Estou no topo do mundo

Estou no topo do mundo. Tenho o meu mac aberto na luxuosa secretária do Trump International New York. Franzindo o olho esquerdo, e levantando tenuemente o mesmo ombro, alargo o nó da gravata, usando movimentos rectilíneos – agora da mão oposta. Finalmente, consegui libertar-me do, sôfrego, aperto dela. Vou atirá-la para trás, para cima da cama, em tons pastel, onde estão caídas as chaves do meu Bentley e arremessado o meu blazer preto, Hugo Boss.

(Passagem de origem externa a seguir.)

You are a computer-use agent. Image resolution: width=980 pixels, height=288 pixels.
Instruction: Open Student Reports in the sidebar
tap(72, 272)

Estou, enfim, pronto para escrever.

O dia está invernoso, não com aquele cinza escuro a que a chuva nos habitua, antes com aquele acastanhado de outono. Sinto-me deliciado a ver as folhas deslizarem pelo Central Park. Sinto-me tão leve quanto elas, o vento sopra-me ao ouvido e eu sopro-lhe de volta. Consigo tocar cada casal de idosos que se deixar descansar num dos bancos, cada jovem mulher que percorre os quilómetros imensos do Central Park, dentro dos seus fatos justos de lycra, ouço cada música que os grupos de jovens levam nos seus Ipods, meto conversa com cada empresário que passeia os seus fatos, semelhantes ao meu. Estou no topo do mundo.

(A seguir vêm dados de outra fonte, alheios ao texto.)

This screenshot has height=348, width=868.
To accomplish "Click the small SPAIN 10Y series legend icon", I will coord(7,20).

Tenho mais de 30 anos, acabei de chegar da apresentação, na Biblioteca Municipal de Nova Iorque, de mais um best-seller meu –Como fazer milhões – com este já são 5 a percorrer o mundo, ensinando a ser um empresário de sucesso. Ontem tive um jantar delicioso no Jean Georges, aqui mesmo no Central Park, com uma russa lindíssima que conheci na noite anterior no Rink Bar, na 5th Avenue. Terminamos a noite neste quarto de hotel, de onde agora vos escrevo.

Longe vão os tempos da minha infância na pequenina aldeia de Lindoso, Ponte da Barca, onde eramos poucos jovens. Entrelaçávamos os sonhos de estudos superiores, com os anseios de seguir a herança do cultivo. Segui o sonho – Gestão em Lisboa. Hoje, vinte anos depois, estou no topo do mundo. Tenho a vida que todos os homens sonham: sucesso; dinheiro; mulheres.

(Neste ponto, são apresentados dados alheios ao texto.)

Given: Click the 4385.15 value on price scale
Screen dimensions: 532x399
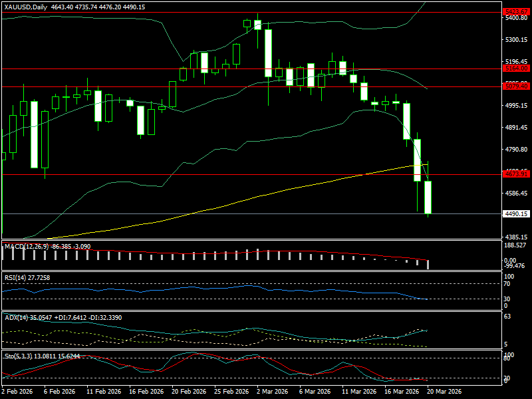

Oculto-vos apenas uma coisa: hoje completo 37 anos e tenho saudades da minha vida no Lindoso, da minha namorada da juventude, dos meus amigos de roupa suja das terras e do convívio com os velhinhos que acalentam o café da aldeia. Faço anos e estou sozinho.

Jogo jogos de poder, de sedução e termino na solidão.